● **YOUR OBJECTIVE**:
Copy nothing but the lines from the one containing "The height and" through the last line of the records, repeated exactly and without pictures.

● **EXERCISE MATERIALS**:

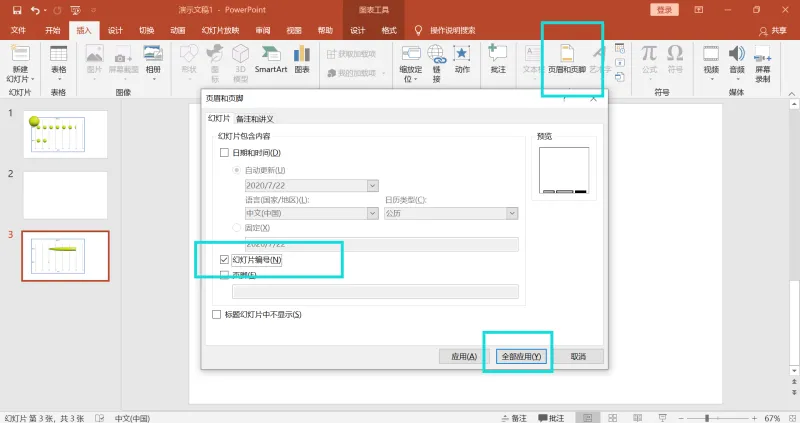Open the 页眉和页脚 header footer tool

tap(567, 59)
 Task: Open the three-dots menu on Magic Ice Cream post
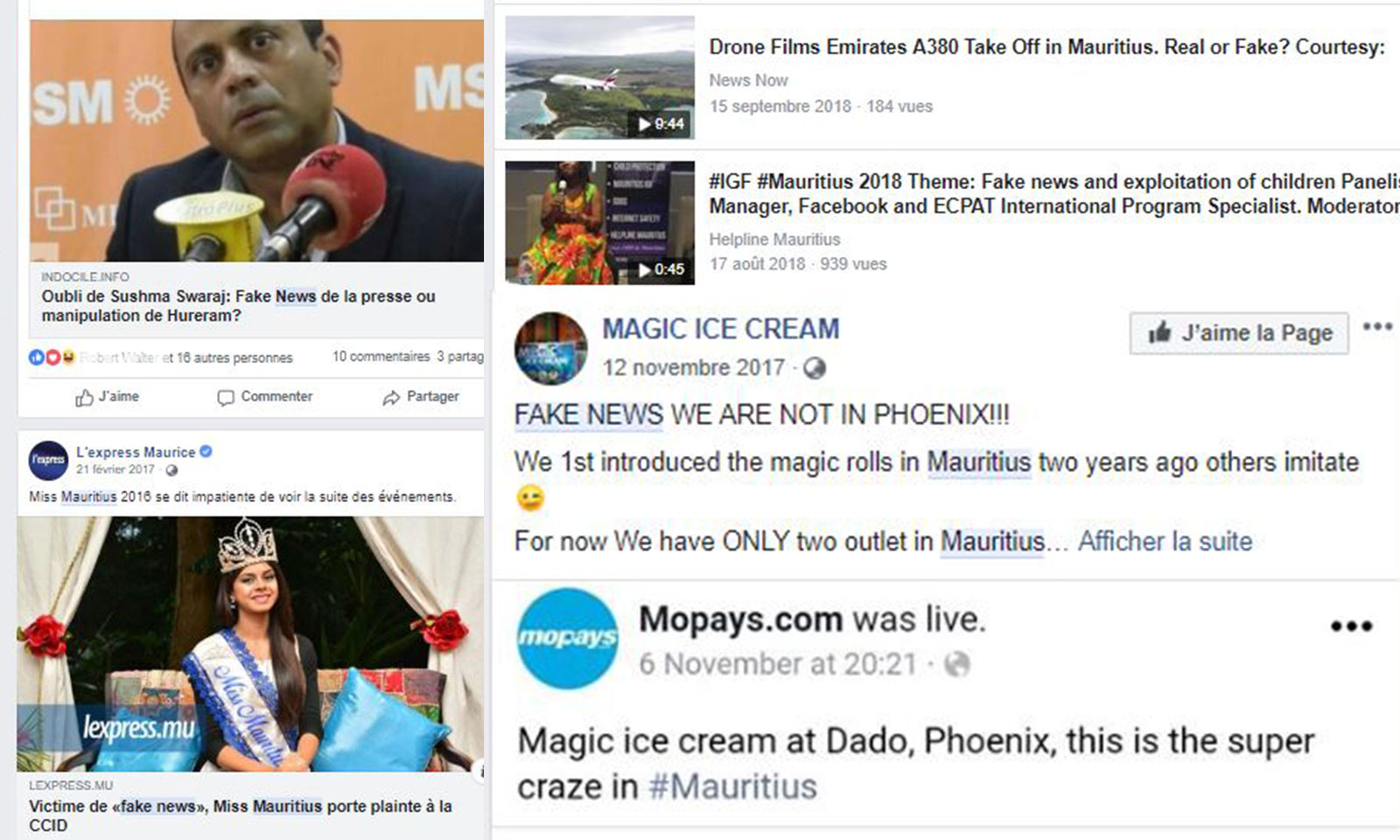1377,326
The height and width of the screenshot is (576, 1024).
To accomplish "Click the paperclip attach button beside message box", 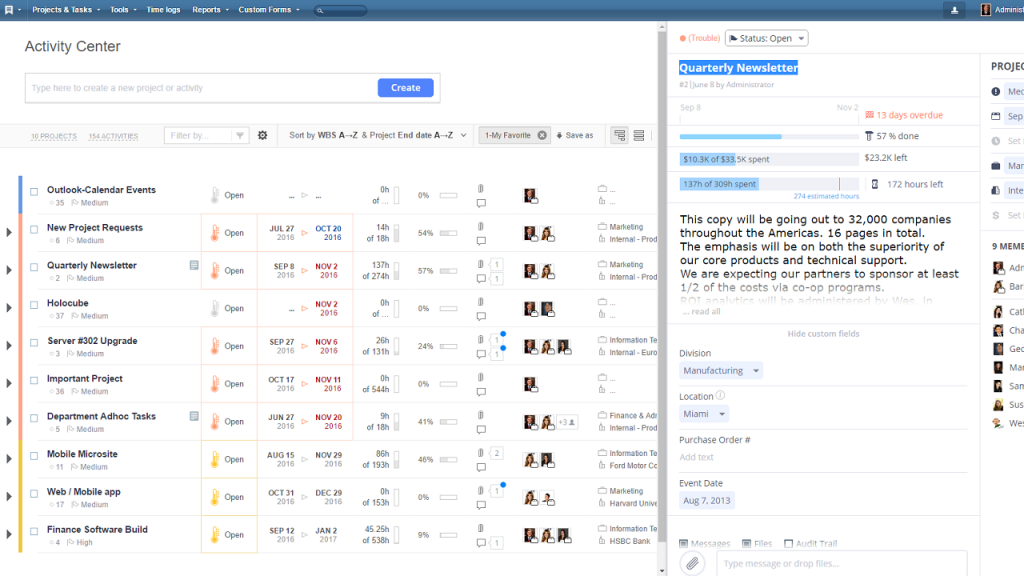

● **EXPECTED ANSWER**:
The height and width of the screenshot is (576, 1024).
To accomplish "Click the paperclip attach button beside message box", 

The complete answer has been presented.